In the frantic pace of marriage equality litigation nationwide, other key developments are:
The State of Utah filed its petition for Supreme Court review of the 10th Circuit Court of Appeals decision striking down its same-sex marriage ban: Gay City News’ Arthur S. Leonard said the petition, filed by Governor Gary Herbert and Attorney General Sean Reyes, both Republicans, “is well-calculated to persuade the high court that they should take the case. They have positioned this as a federalism case, their main pitch being that the task of defining marriage is left under our constitutional scheme to the states, and that federal courts should not dictate how that term is to be defined.”

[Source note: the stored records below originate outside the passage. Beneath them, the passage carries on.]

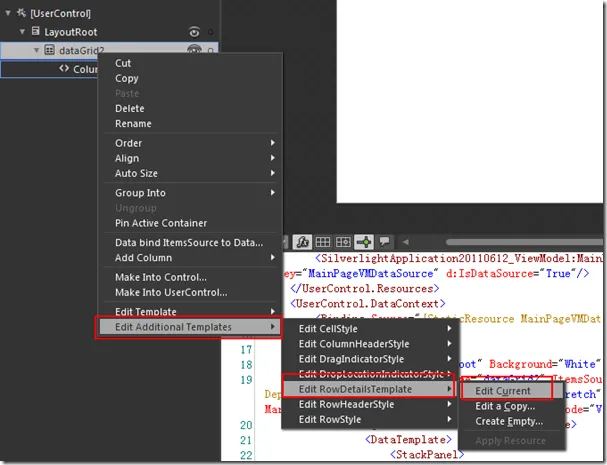Collapse the LayoutRoot tree node
The height and width of the screenshot is (465, 607).
click(22, 32)
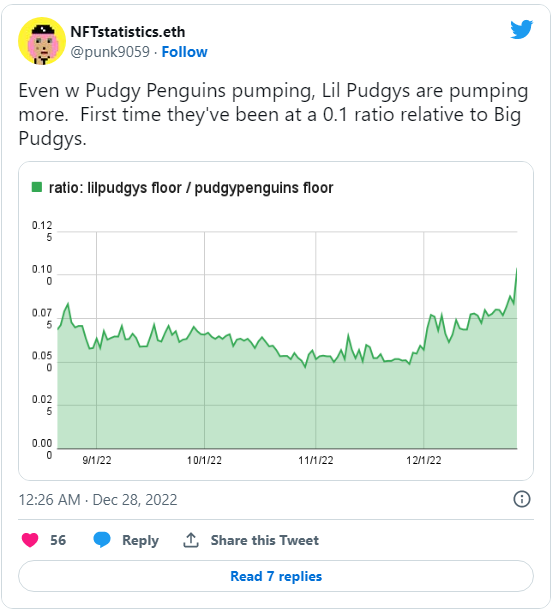Click the chart peak near 0.100 ratio

coord(516,269)
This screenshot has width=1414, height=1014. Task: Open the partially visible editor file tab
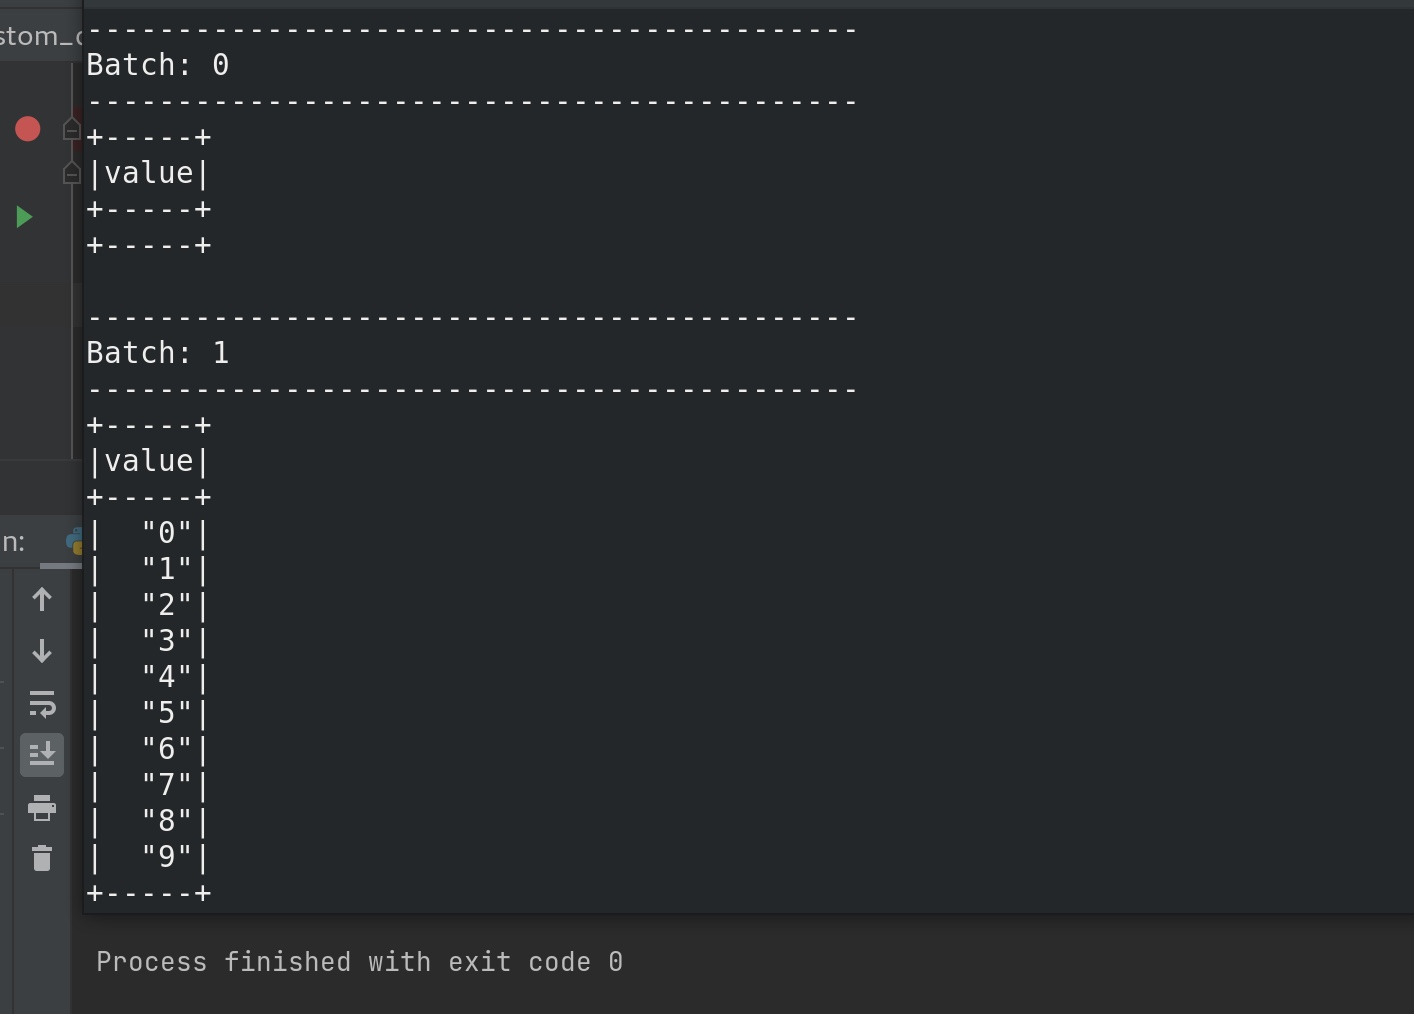(x=41, y=36)
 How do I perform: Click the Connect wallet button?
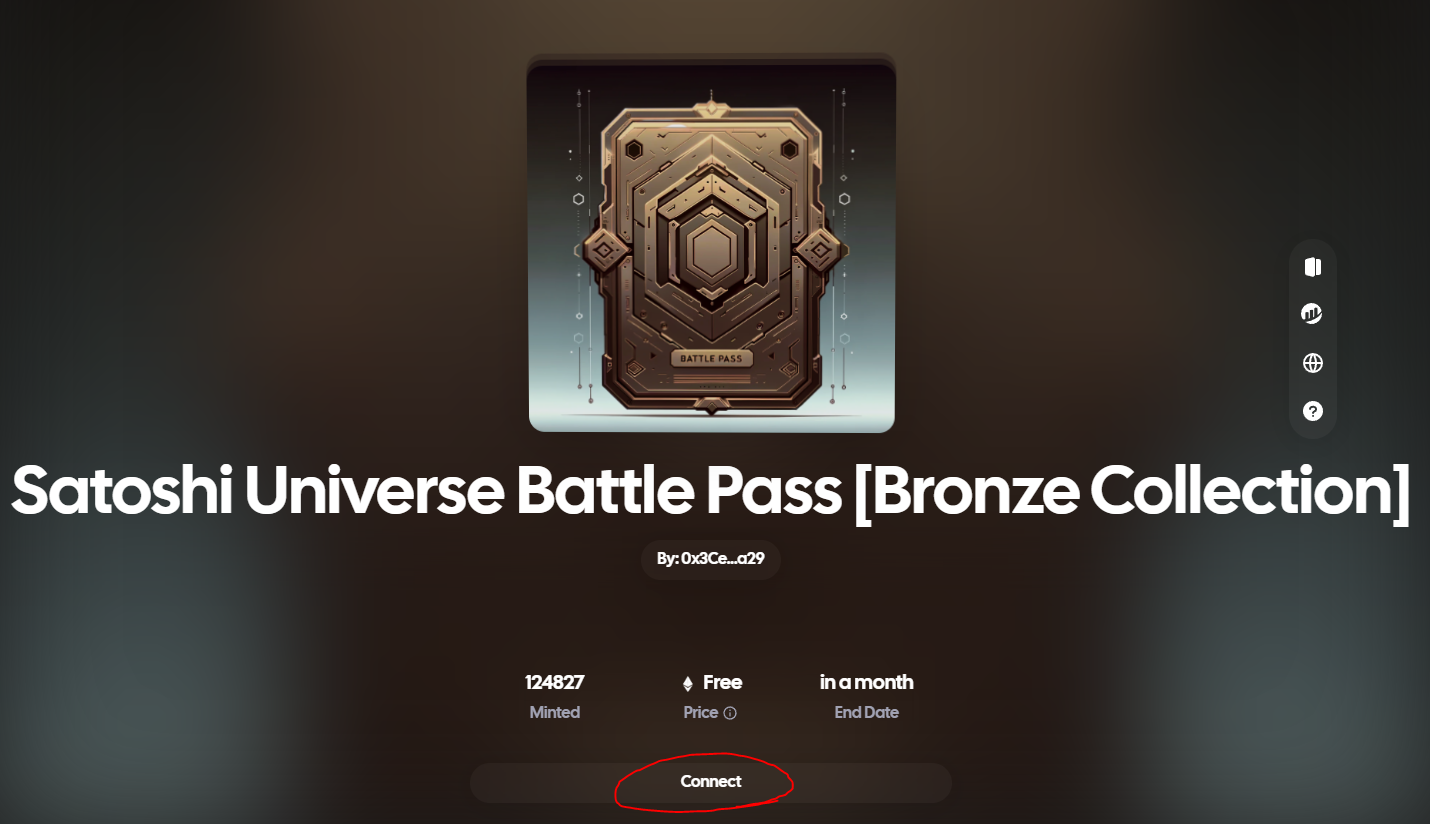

Virginia’s Democratic attorney general, Mark Herring, who opposes his state’s ban, indicated he will file a petition on August 8 seeking Supreme Court review of the Fourth Circuit ruling that struck it down. Jumping the gun on the ban’s defenders, Herring clearly hopes to get the case before the high court as it decides which of the numerous federal challenges to hear in the term beginning in October. Should the Virginia case be granted review, it will give State Solicitor General Stuart Raphael, who argued very effectively before the Fourth Circuit, the chance to frame the marriage equality issue before the Supreme Court.
The Colorado Supreme Court put an end to gay marriages in Boulder on July 29. Due to an editing error, our reporting in the last issue incorrectly stated that a July 18 ruling from that state’s high court halted all localities from issuing licenses in response to state and federal rulings striking down that state’s same-sex marriage ban (those rulings are now under appeal). In fact, the earlier order did not apply to Boulder, which continued issuing licenses until the second order came down from the State Supreme Court.
Following a July 17 Monroe County ruling striking down Florida’s gay marriage ban, three more state judges there ––in Dade, Broward, and Palm Beach Counties –– reached similar conclusions. Three of the four rulings were stayed, the fourth was a narrow ruling related to a specific estate matter on which the judge issued an order, with no immediate broader implications.